Able to establish you

It is of some comfort to those making a major purchase to know that they are dealing with a “well established firm.” The assumption is that if they were complete frauds they wouldn’t have been able to stick around so long. We too can be established:

  • First, by the Gospel of Christ. The power to become firmly established in Christ is not something that comes from within you – but comes from him. It does not depend upon you. You did not create the light; you just flipped the light switch.
  • Second, by the proclamation of Christ – the word also means “preaching.” If the word of Christ comes to you, should you dam it up and hide it, or should you let it flow through your life?
Who

Paul now explains the mystery of Christ – as much as can be explained.

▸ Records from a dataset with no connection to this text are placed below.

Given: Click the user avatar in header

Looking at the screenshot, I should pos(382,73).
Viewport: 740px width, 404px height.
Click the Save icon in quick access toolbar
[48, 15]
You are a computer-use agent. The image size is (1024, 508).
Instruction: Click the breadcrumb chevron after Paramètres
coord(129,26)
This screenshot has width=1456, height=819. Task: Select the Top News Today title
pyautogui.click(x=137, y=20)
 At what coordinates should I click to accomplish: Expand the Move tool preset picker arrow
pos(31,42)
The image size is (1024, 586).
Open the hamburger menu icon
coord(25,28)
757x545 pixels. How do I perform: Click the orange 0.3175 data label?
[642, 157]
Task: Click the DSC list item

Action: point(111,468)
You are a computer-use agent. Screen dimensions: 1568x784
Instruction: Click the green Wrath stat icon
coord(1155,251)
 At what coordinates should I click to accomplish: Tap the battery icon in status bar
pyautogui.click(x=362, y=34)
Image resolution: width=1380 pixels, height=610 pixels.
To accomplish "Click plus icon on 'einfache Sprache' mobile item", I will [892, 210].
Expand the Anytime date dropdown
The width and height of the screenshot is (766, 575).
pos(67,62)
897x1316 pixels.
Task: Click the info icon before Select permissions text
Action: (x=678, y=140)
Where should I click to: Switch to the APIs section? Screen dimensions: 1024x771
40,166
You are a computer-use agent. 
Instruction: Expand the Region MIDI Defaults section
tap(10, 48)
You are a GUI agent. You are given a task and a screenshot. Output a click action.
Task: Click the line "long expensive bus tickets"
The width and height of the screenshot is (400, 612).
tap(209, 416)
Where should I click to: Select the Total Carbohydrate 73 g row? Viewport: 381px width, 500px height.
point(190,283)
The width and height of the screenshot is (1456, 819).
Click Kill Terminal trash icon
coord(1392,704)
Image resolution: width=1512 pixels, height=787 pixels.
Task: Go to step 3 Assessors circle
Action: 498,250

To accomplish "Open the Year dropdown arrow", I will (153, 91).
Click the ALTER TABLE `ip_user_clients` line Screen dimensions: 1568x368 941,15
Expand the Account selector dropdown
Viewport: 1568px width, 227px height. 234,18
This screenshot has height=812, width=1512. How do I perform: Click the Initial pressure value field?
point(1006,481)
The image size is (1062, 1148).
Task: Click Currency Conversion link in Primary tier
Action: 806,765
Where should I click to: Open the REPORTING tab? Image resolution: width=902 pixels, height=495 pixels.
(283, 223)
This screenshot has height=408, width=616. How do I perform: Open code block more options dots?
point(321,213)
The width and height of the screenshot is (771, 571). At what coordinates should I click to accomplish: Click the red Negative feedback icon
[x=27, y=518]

  • He was a “mystery.” The word doesn’t carry the meaning of “murder mystery” but rather something that was hidden. Perhaps “secret” might be a better translation.
  • But now Christ has been revealed. One way in particular: through the writings of the prophet. The mystery had clues, but now the end of the book is here, and God reveals the answer – Jesus the Christ.

Why all the secrecy? Prophecy fulfilled is a testimony to Christ, just as your own personal testimony is. Both have the same purpose: that all might believe, and believing, obey. God wants all people to be saved.

To Him be the glory

It’s a doxology; it is to bring glory. The word itself is composed of the Greek words doxa (meaning glory) and logos (meaning word). There is somewhat to be learned here too:

  • The glory is to God – the only God. There is no other. No one is like God; no one else deserves this glory.
  • He is wise – indeed, we sometimes speak of the holy wisdom. It is to his glory that we recognize his wisdom.
  • Such glory is given through Christ – the only mediator between man and God.

Well: there it is. A lesson on Romans 16. It didn’t look like there was much there, did it? The Scripture is infinitely deep, for it is of God. It aids our humility to remember that.



[1] Those interested in the concept may see a good summary of the practice by Wikipedia at http://en.wikipedia.org/wiki/Mentioned_in_Despatches. And yes, the spelling is correct – it’s British English.

[2] The example of Billy Graham and the “Modesto Manifesto” is highly instructive here.

[3] But see Daniel 2:44. Of His kingdom there shall be no end.